# Given text

------

|Civil Appeal 27 of 2017
|Mohamed Athman Kombo v Maua Mohamed
|08 Mar 2019
|High Court at Mombasa
|Mohamed Athman Kombo v Maua Mohamed  eKLR
|An Appeal from the Judgment of Hon. Sheikh Twalib B. Mohamed, Kadhi delivered on 30.3.09 in Mombasa Kadhi Succession Cause No. 202 of 2007
|History Docket No:
|Succession Cause No. 202 of 2007
|Sheikh Twalib B. Mohamed, Kadhi
|The information contained in the above segment is not part of the judicial opinion delivered by the Court. The metadata has been prepared by Kenya Law as a guide in understanding the subject of the judicial opinion. Kenya Law makes no warranties as to the comprehensiveness or accuracy of the information
REPUBLIC OF KENYA
IN THE HIGH COURT OF KENYA AT MOMBASA
CIVIL APPEAL 27 Of 2017 (Formerly 82 Of 2009)
MOHAMED ATHMAN KOMBO..........................APPELLANT
(An Appeal from the Judgment of Hon. Sheikh Twalib B. Mohamed, Kadhi delivered on 30.3.09 in Mombasa Kadhi Succession Cause No. 202 of 2007)

------

# Supplied material
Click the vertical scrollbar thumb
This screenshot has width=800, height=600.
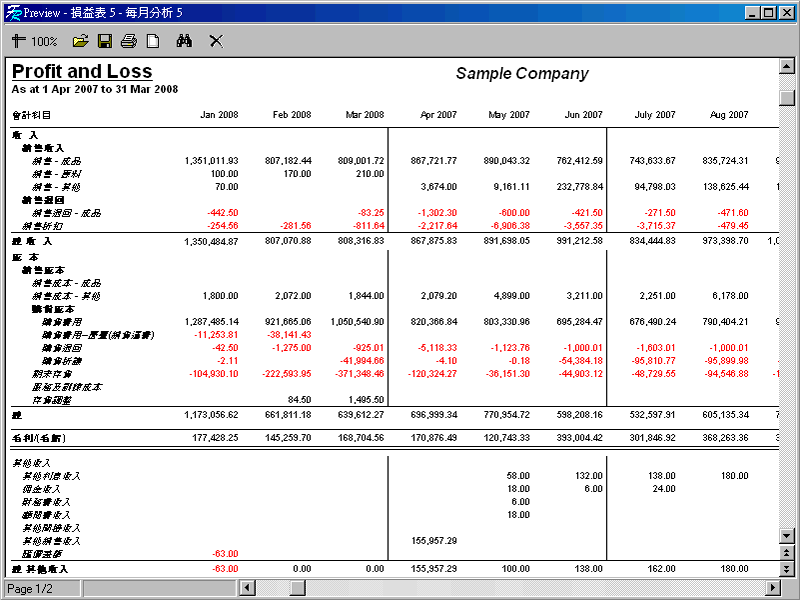787,98
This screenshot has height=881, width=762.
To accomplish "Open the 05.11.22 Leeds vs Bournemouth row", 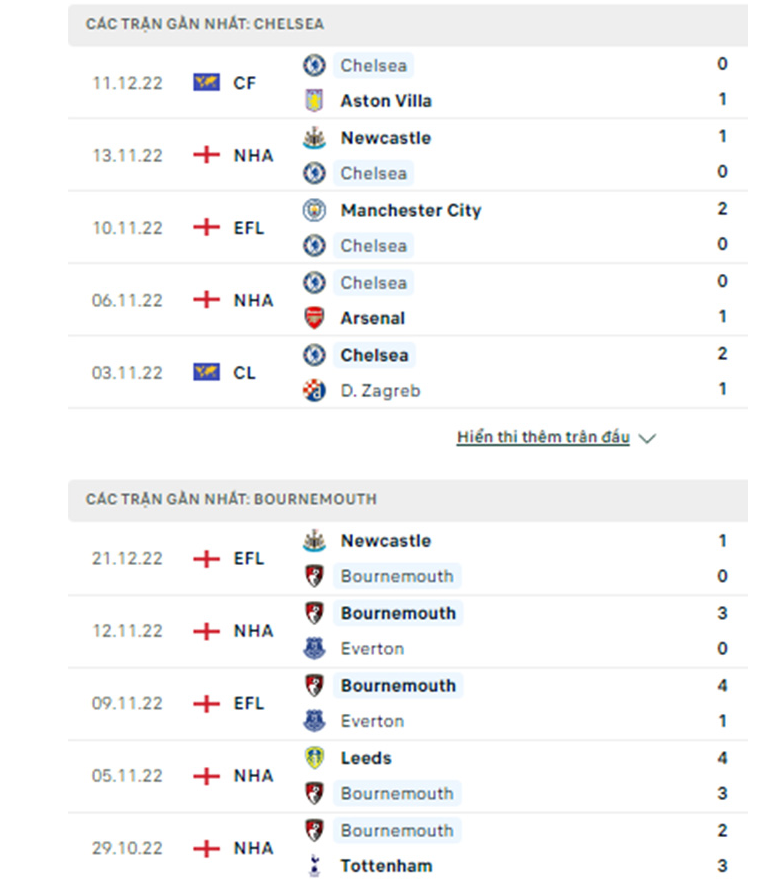I will click(x=408, y=776).
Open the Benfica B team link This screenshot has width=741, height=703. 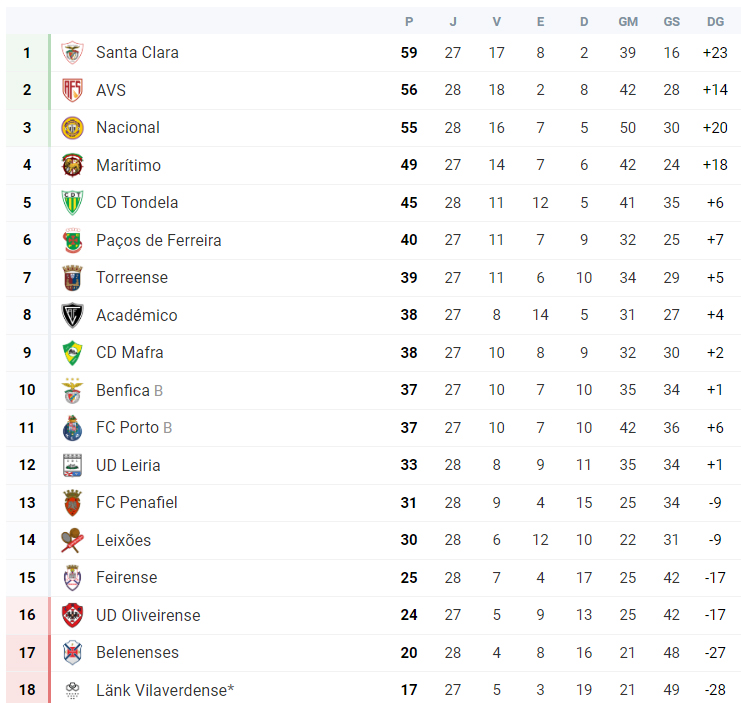[129, 390]
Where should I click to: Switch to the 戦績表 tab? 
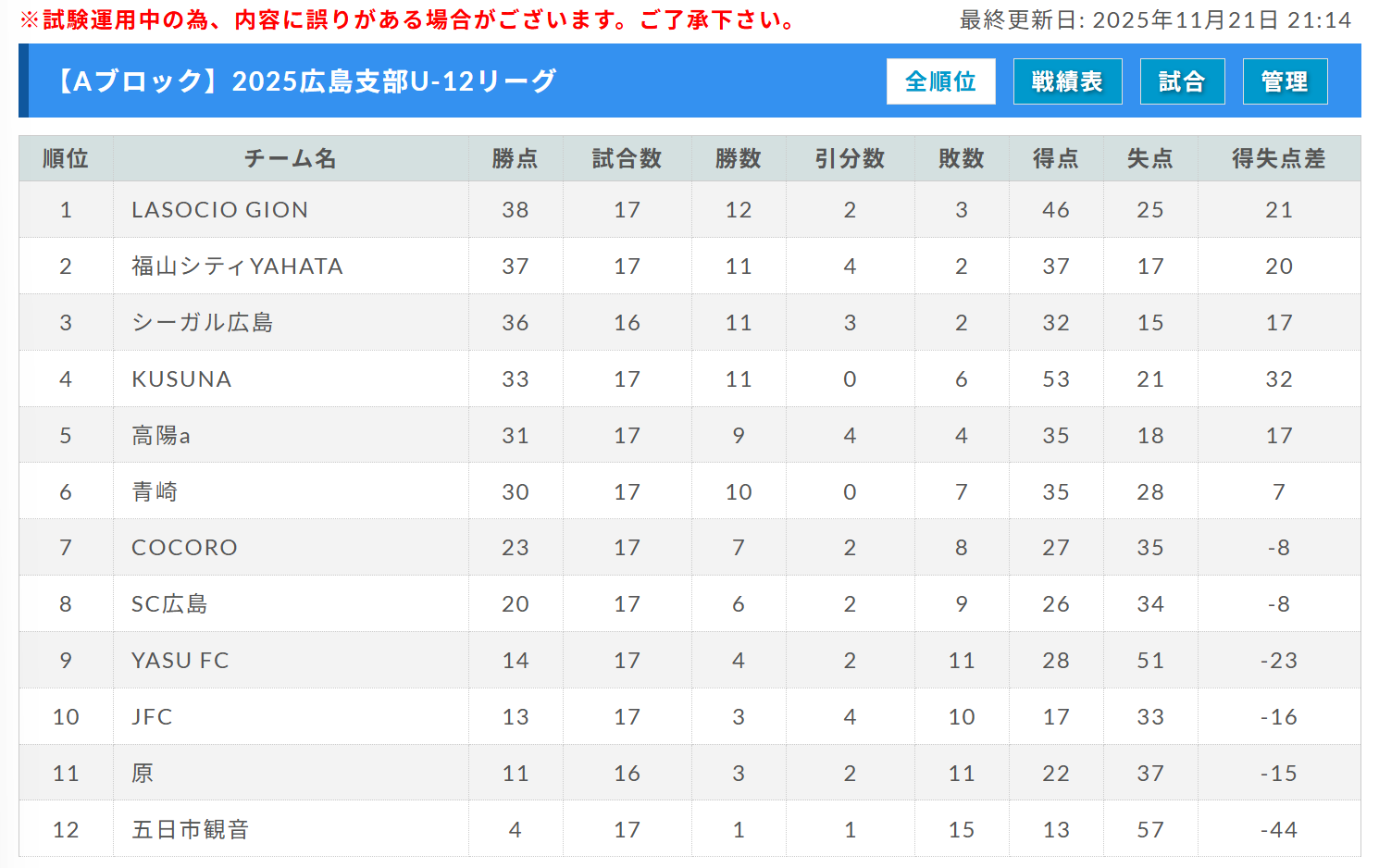[x=1067, y=81]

------

# Stated goal 1
Translate this sentence from the judgment header into Spanish: "The metadata has been prepared by Kenya Law as a guide in understanding the subject of the judicial opinion."
# Stated goal 2
Write out the part of the judgment header that begins at "MOHAMED ATHMAN KOMBO..........................APPELLANT" and stops after "202 of 2007)", switching "APPELLANT" to "PETITIONER".

# Response 1
Los metadatos han sido preparados por Kenya Law como guía para comprender el tema de la opinión judicial.

# Response 2
MOHAMED ATHMAN KOMBO..........................PETITIONER
(An Appeal from the Judgment of Hon. Sheikh Twalib B. Mohamed, Kadhi delivered on 30.3.09 in Mombasa Kadhi Succession Cause No. 202 of 2007)